Monday, November 28, 2016

Scenarios for the future of education (post-election edition)

Our assignment this week is to look carefully at Facer and Sandford's 2010 article on the next 25 years in education.

Facer, K., & Sandford, R. (2010). The next 25 years?: Future scenarios and future directions for education and technology. Journal of Computer Assisted Learning, 26, 74–93.

The authors present "three complex future worlds and, within each world, two alternative educational futures" (p. 82) and Kristin has asked us to choose one of the six scenarios that is "viable" and to create a couple of our own. I've done some of this scenarios work before and was excited for the chance to dive into our task. But I got dark pretty quickly.

I chose the following as my viable world:
World 3: only connectA world organized around a collective understanding of interdependence between people, between individuals and machines, between individuals and ecosystems, in which the concepts of ‘identity’, benefit and action are understood as profoundly social. (p. 83)
I didn't chose this world because it seems most likely. By far that goes to "World 1: trust yourself," in which "there is no support for collective responses to social problems" and which certainly seems like the safest bet from extrapolation of current conditions. No, I think World 3 it's the only one "viable" in the sense of "supportive of continued human flourishing." Within that world, I chose Scenario 1:
‘Integrated experience’ – an education system embedded indistinguishably in society, economy and community, in which learners learn through ongoing participation
This seems in many ways like the oldest form of learning: lifelong, lifewide, informal, as needed. And to the extent that school-based learning is reforming for the better, I believe it is taking on the shape of integrated learning through ongoing participation. This is certainly true in my own field of theological education, where experiments like the Ministry Resident Program and Wisdom Year are attempting to address some of the deficiencies of the schooling model.

As for my own scenarios, I thought I'd lay them out in a fourth world, basically a more drastic version of "World 2: loyalty points." I have altered the World 2 scenarios accordingly

World 4: what remains
The threat of environmental ruin and the consequences of a dismantled social safety net diminish the importance of the nation state and send most people scrambling for their material sustenance to the few institutions left standing, mostly wealthy multinational corporations and family foundations.
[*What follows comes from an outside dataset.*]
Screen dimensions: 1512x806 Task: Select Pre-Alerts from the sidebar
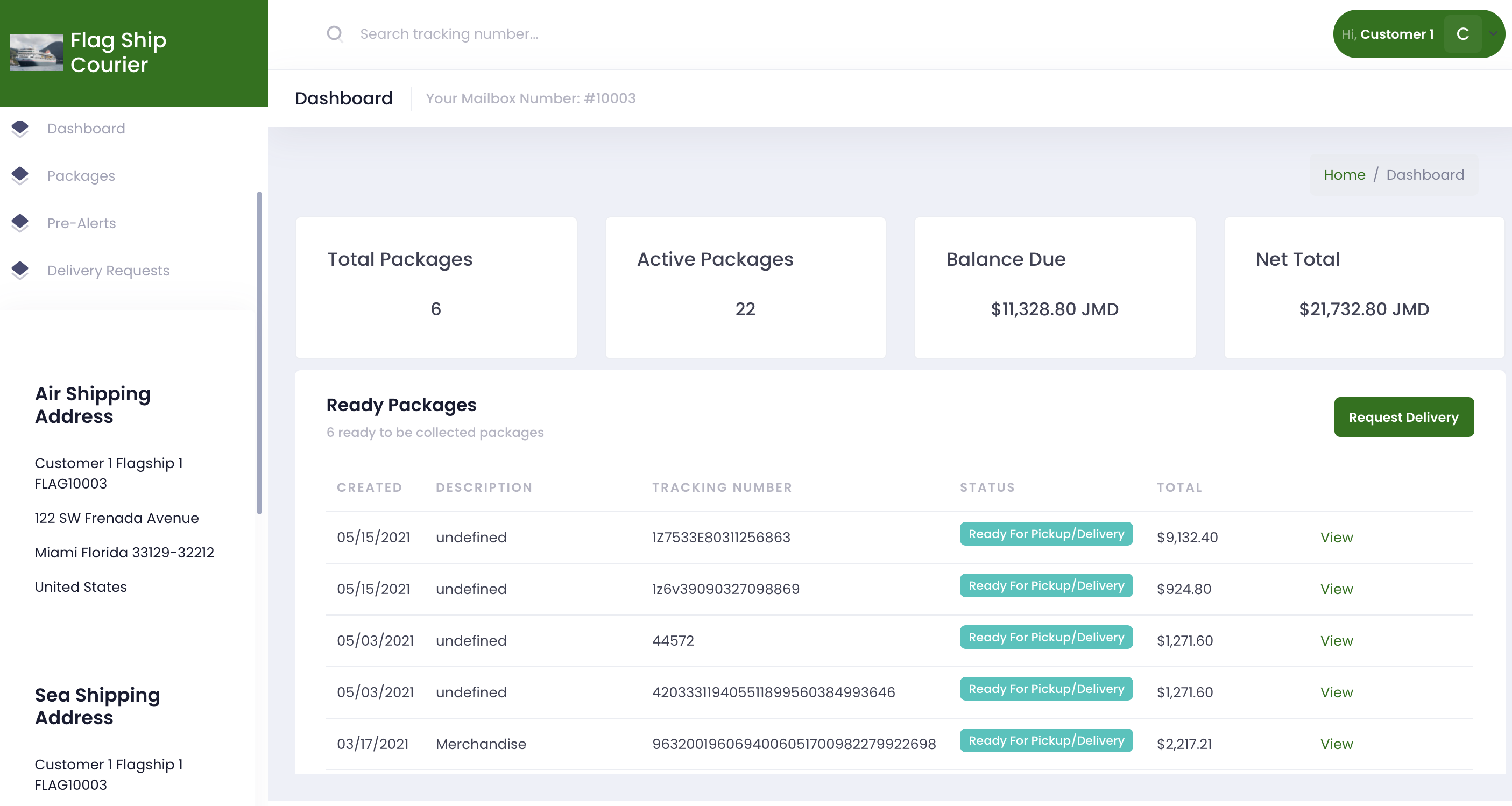pyautogui.click(x=82, y=223)
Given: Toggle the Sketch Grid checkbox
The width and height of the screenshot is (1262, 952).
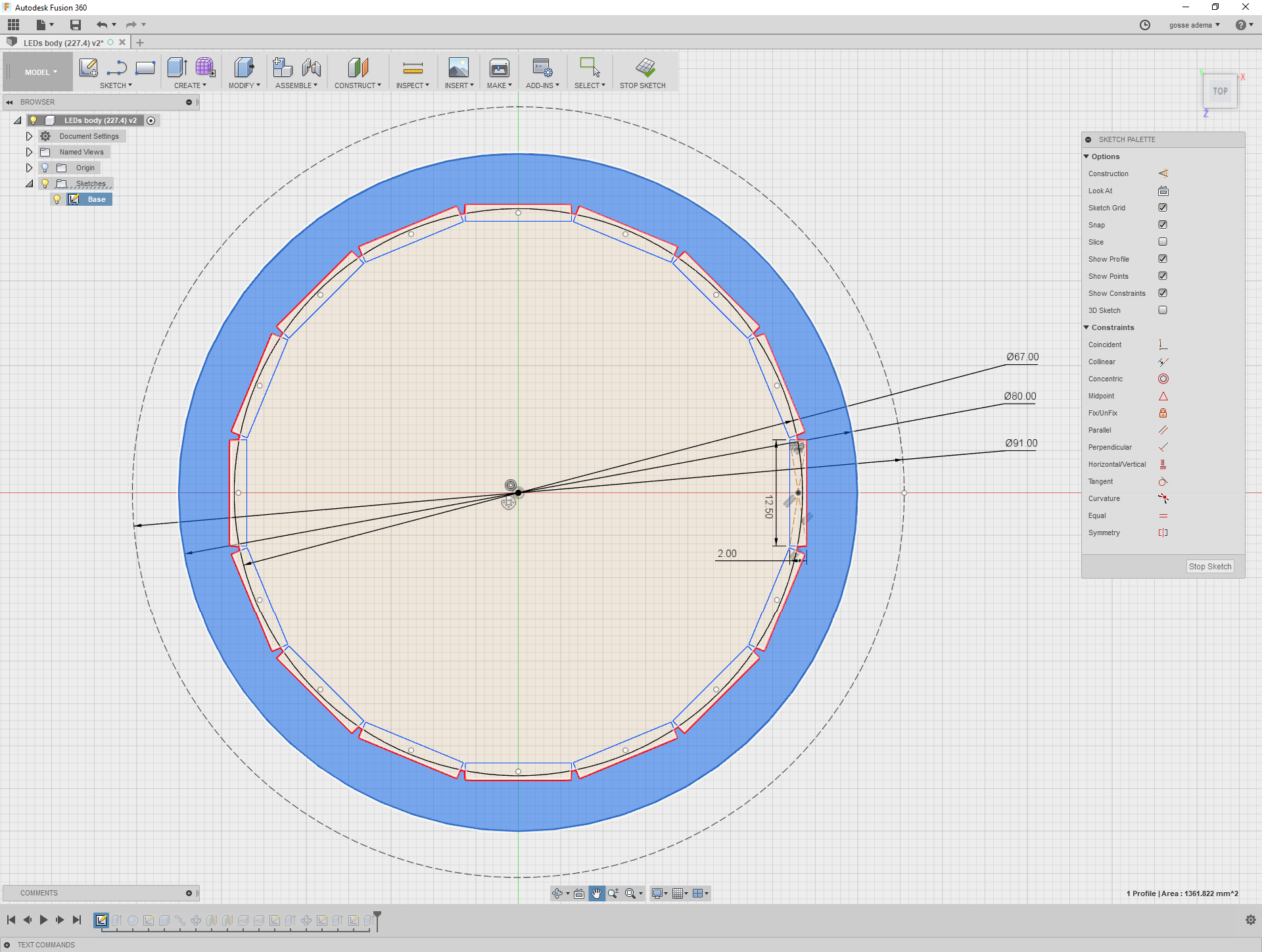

Scenario 1: 'Neo-meritocracy' – The early childhood education system is a series of trials determined to identify those who represent the best "bets" for the precious investment of continuing education, i.e., access to excess food, increased shelter and security, electricity, digital tutoring and eventually apprenticeship in the professions that keep what remains of society afloat. Everyone else learns on the job the skills they need for manual labor in the institutions' agricultural operations in exchange for a meager subsistence.

Scenario 2: 'Neo-feudalism' – Those born to the wealthy elite are the de facto recipients of the education efforts, with consequently diminished success.

OK, so maybe this is a more realistic scenario for 50 years out. ;) What can I say, it's a cautionary tale. Ask me again in four years and on a day when I haven't been reading both "The machine stops" (also assigned for the course) and Ready Player One.